In the last three years, camera tech has traveled quite a ways, with Wi-Fi becoming standard, megapixels creeping up, and sensors pushing higher ISO limits. But one scuba diver’s camera has traveled in a literal sense, drifting 600 miles underneath the sea, and it still works.
While Adele Devonshire was diving near Berwickshire, Scotland, in July 2013, the clip carrying her Fujifilm point-and-shoot camera inside a waterproof case snapped. After a search, she wrote the camera off as gone for good.
But last week, a friend shared a social media post looking for the owner of a camera found in Sweden — and Devonshire was shocked to be looking at the photos from the camera she lost three years ago.

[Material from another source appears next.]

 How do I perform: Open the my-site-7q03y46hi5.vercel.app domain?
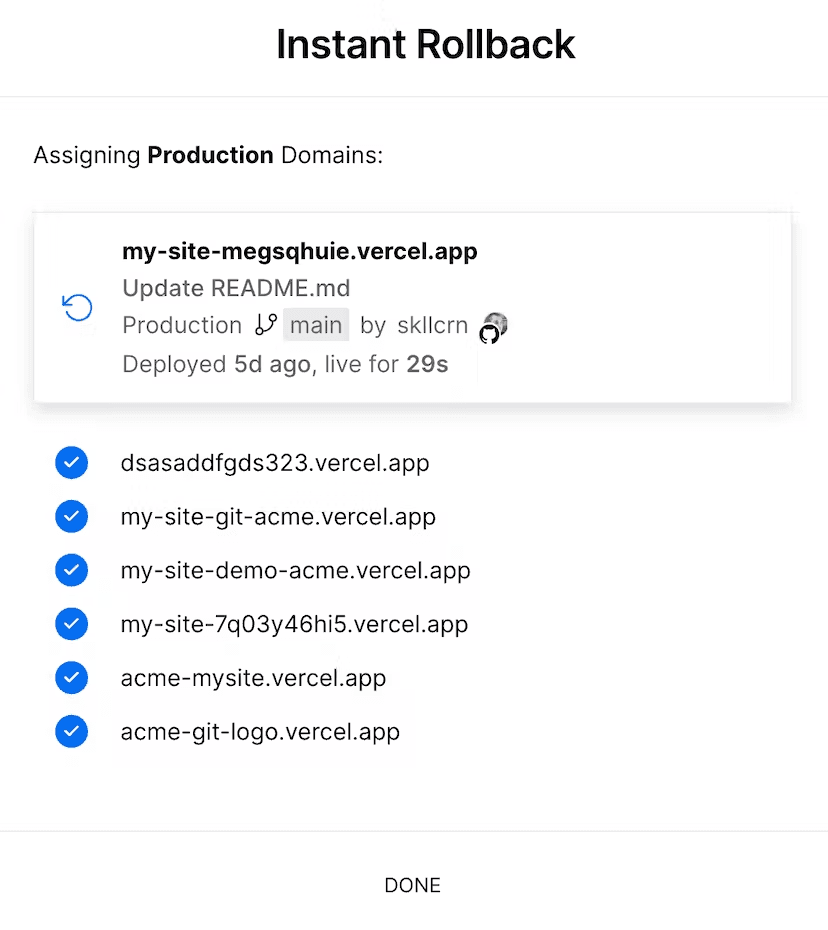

Lars Mossberg spotted the camera among some grass and seashells on the rocky coastline of Gullholmen, a fishing village so small that there aren’t any cars. While the outer case had some scratches, he found the camera was still in working order, with the photos intact as well, after he let the camera dry off before attempting to power it up.
Mossberg used clues from the camera’s 400 to 500 photos, including the dates and the British accents on the videos to decide how to find the owner. Just five hours after posting to the Facebook group Lost at Sea, Devonshire spotted the posting.
Based on where the camera was lost and where it was found, the camera traveled about 600 miles across the North Sea from Scotland to Sweden.
“To think that it had presumably been bobbing around in the sea for all that time — and it still works — is remarkable,” Devonshire told The Telegraph. “It just goes to show the power of the internet and the kindness of people. I never did buy a new one, so I’m really looking forward to getting it back. It has been on quite the journey.”